Given instruction 1 -
From the Googlebot crawling thread, reproduce everything from "Not sure how" down to "York City time.".
Given instruction 2 -
In the Googlebot crawling thread, what PageRank does each of the five domains have?

Source text -
Forum Moderators: open
The bot's been there for two days working on it a lot slower than usual, but still plugging along. I put up some fences to sort of corral the bot in the direction I wanted her to go (so that pages with popular search terms got indexed first) and that seems to be working.
Not sure how the crawl will continue. First month (when I was given PR5) about 40K pages were indexed. Last month (bringing me to a PR4) only 28K were indexed. I'm up to about 600 pages so far this month (and at a much slower rate than usual), but she's still plugging away. Will let ya know.
G.
All spidering began on June 1; I'm using New York City time.
Each of the five domains is a PR 6. Some are not mine, but I have log access.
The method for determining the total number of pages from each domain that made it into the index last time is this:
site:www.mydomain.com "www.mydomain.com"
Domain? / Pages crawled / Last update / Status
Domain1 4,163 4,230 Still busy
Domain2 8,158 40,200 Still busy
Domain3 9,644 19,100 Still busy
Domain4 39 35 Finished at 2002-06-02 00:30
Domain5 3 3 Finished at 2002-06-02 02:03
On domain2 and domain3, about half of the pages crawled thus far have been crawled in the last 14 hours alone. Starts slowly, speeds up gradually, goes crazy at the end -- classic Google.
Domain1 4,319 crawled; occasional sniffing but probably finished
Domain2 31,510 crawled and still busy
Domain3 11,482 crawled and still busy
Been watching the Domain2 crawling behavior with tail -f access_log ¦ grep "googlebot"

Data listing -
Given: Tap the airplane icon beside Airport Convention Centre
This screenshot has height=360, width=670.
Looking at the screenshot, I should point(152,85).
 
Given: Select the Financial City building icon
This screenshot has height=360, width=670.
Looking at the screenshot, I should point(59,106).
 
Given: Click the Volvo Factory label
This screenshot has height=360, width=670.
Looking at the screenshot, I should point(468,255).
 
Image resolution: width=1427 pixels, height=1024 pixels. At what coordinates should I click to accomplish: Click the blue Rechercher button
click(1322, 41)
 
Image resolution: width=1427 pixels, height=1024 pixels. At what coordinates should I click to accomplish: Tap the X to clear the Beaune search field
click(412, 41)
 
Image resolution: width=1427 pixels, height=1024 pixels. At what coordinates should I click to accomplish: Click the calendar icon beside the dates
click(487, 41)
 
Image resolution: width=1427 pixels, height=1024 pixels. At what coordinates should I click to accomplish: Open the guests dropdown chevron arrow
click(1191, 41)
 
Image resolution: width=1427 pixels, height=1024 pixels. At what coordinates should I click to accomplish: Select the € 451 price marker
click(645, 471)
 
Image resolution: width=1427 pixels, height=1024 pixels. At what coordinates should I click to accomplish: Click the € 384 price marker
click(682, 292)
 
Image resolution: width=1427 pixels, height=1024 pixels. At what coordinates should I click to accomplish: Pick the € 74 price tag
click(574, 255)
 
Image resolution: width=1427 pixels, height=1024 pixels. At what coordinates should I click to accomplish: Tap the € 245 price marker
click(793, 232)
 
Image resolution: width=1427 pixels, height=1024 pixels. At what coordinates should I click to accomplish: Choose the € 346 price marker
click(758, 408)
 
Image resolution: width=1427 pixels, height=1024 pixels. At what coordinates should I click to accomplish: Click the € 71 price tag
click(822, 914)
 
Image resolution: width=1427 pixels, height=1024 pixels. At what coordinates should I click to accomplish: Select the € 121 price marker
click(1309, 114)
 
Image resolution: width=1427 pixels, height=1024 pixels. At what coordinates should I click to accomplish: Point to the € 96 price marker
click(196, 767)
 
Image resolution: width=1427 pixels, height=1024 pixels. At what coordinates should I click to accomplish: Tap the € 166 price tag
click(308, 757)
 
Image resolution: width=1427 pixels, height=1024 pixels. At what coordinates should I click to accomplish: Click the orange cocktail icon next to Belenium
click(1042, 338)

Solution 1 -
Not sure how the crawl will continue. First month (when I was given PR5) about 40K pages were indexed. Last month (bringing me to a PR4) only 28K were indexed. I'm up to about 600 pages so far this month (and at a much slower rate than usual), but she's still plugging away. Will let ya know.
G.
All spidering began on June 1; I'm using New York City time.

Solution 2 -
Each of the five domains is a PR 6.